-------- Okuma parçası

Cevat Düşün yazdı: Affetmek ve yüzleşmek

Bazı yaralar vardır; üzerinden yıllar geçse de insanın içinden sessizce kanamaya devam eder. Bazı acılar ise yalnız bireyin değil, bir halkın belleğine kazınır; bir neslin diline suskunluk, diğerinin kalbine öfke olarak siner. Bu topraklar, işte böyle suskunluklarla ve içe doğru çökmüş acılarla dolu bir tarih taşır. Fakat tarih bize bir gerçeği yeniden ve yeniden hatırlatır: Acı konuşulmadıkça büyür; hakikat suskun kaldıkça karanlık derinleşir. Bugün Türkiye’de yeniden filizlenen barış umudu, yalnızca siyasi süreçlerin değil, insan ruhunun en derin yerinden yükselen bir çağrıdır. Bu çağrı, hem Kürtlerin hem Türklerin hem de bu coğrafyada yan yana yaşayan herkesin ortak vicdanından doğan bir çağrıdır: Artık birbirimizi duymanın, yaralarımızı görmenin, geçmişle cesur bir yüzleşmenin zamanı. Çünkü hiçbir toplum öfkeyle büyümez, hiçbir gelecek inkâr üzerine kurulamaz. Kırılan her kalp, kaybolan her can, yarım kalan her yaşam bu ülkenin ortak belleğinde yer tutar. Ve bu bellek, ancak hakikatin ışığıyla iyileşmeye başlayabilir. Affetmek, bu yüzden bir unutuş değil; bir halkın kendi kaderine yeniden sahip çıkma iradesidir. Yüzleşmek ise geçmişe dönüp kendine dürüstçe bakmanın ağır ama aynı zamanda en erdemli ve onurlu yoludur.

----------------
-------- Alıntılanan veriler

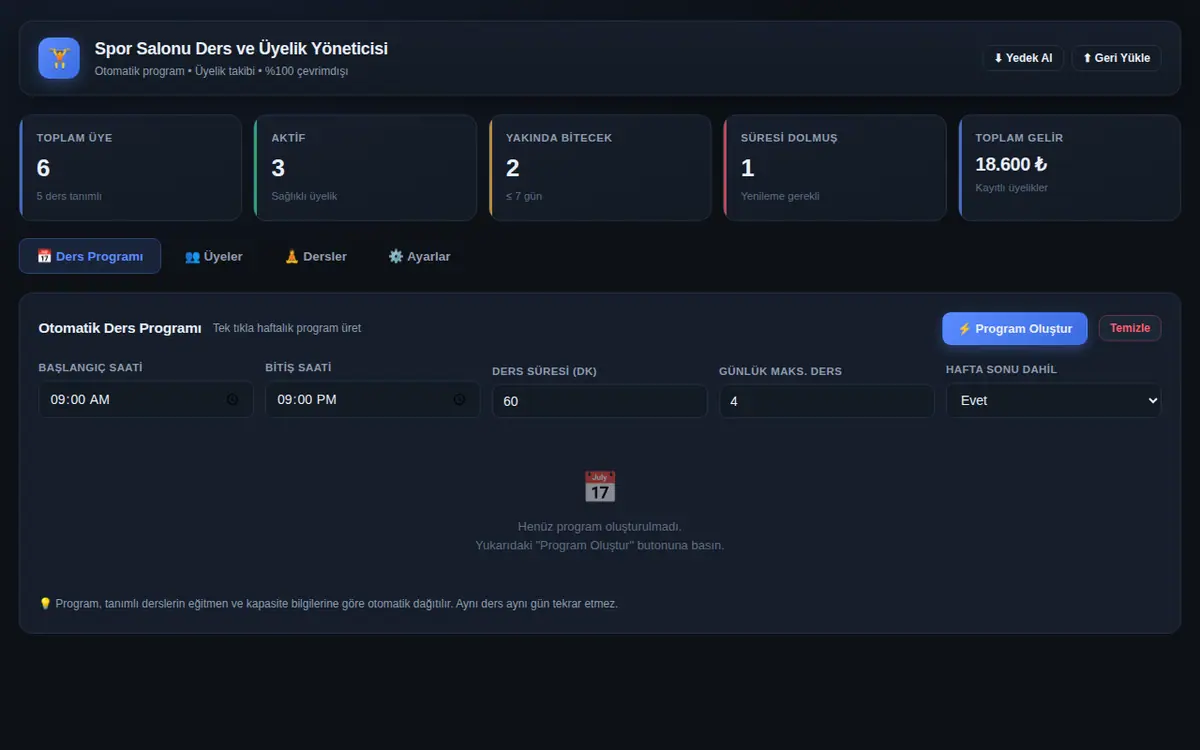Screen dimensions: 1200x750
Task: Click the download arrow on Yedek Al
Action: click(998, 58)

----------------
-------- Alıntılanan veriler

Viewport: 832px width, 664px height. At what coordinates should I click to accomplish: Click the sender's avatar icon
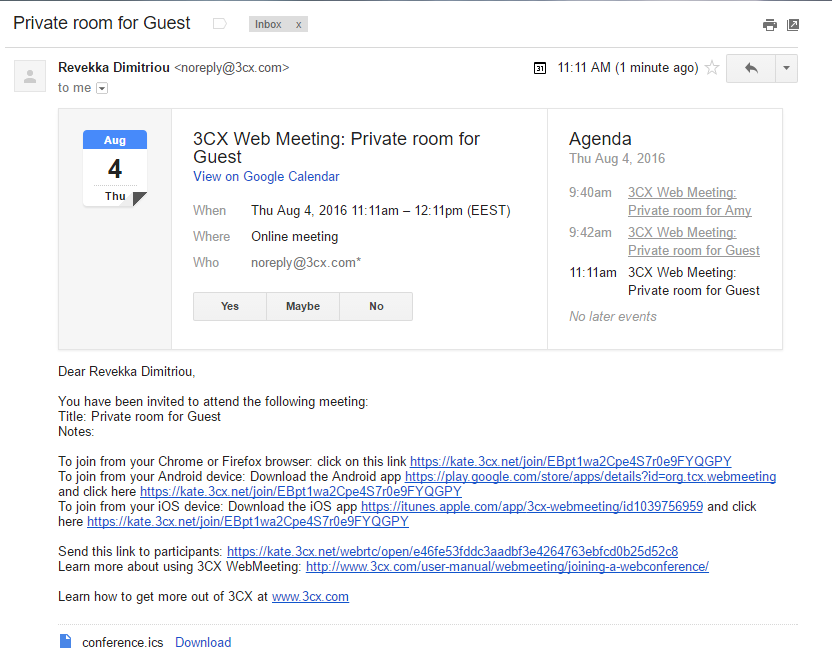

----------------

## Görevler ve alıştırmalar
1: Okuma parçasına göre affetmek bir unutuş değilse nedir?
2: Aşağıdaki ifadelerin okuma parçasıyla uyuşup uyuşmadığını evet ya da hayır diye belirtin. Her yanıtın yanına parçadaki belirleyici sözleri aynen aktarın.
(a) Acı, konuşulmadığı sürece küçülür.
(b) Türkiye'de yeniden filizlenen barış umudu yalnızca siyasi süreçlerden kaynaklanan bir çağrıdır.
(c) Bu ülkenin ortak belleği hakikatin ışığıyla iyileşmeye başlayabilir.
3: Affetme ve yüzleşme konulu okuma parçasını, son cümlesinin ardından kaldığı yerden alıp sürdürün.
Materyaller başka bir kaynaktan alınmıştır.

## Beklenen sonuçlar
1: Affetmek, bir halkın kendi kaderine yeniden sahip çıkma iradesidir.

2:
(a) Hayır: "Acı konuşulmadıkça büyür"
(b) Hayır: "yalnızca siyasi süreçlerin değil, insan ruhunun en derin yerinden yükselen bir çağrıdır"
(c) Evet: "Ve bu bellek, ancak hakikatin ışığıyla iyileşmeye başlayabilir."

3:
Bugün bize düşen sorumluluk, birbirimizi suçlamak değil; birbirimizin acısını duymak, birbirimizin hikâyesine yer açmak, acıdan bir duvar değil, bir diyalog köprüsü kurmaktır. Çünkü barış, ne yalnız siyasetin meselesidir ne de yalnız tarihçilerin yazacağı bir hatırattır. Barış, önce kalpte başlar; kalpte filizlenir ve insan insana dokunduğunda büyür ve gelişir. İşte tam da bu yüzden, affetmek ve yüzleşmek bu toprakların geleceğini belirleyecek en derin, en insani, en vicdani iki eylemdir. Affetmek çoğu zaman bir erdemmiş gibi anlatılır; yüzleşmek ise ağır bir yük, bir hesaplaşma… Oysa bu iki kavram birbirinden ayrıldığında insan da toplum da geçmişin tutsağı hâline gelir. Affetmek ile yüzleşmek, hem bireyin hem toplumun kendi yarasını tanımasıdır; yarayı inkâr etmeden ona bir isim vermesidir. Bugünlerde Türkiye’de yeniden yeşeren barış umudu, tam da bu iki kavramın........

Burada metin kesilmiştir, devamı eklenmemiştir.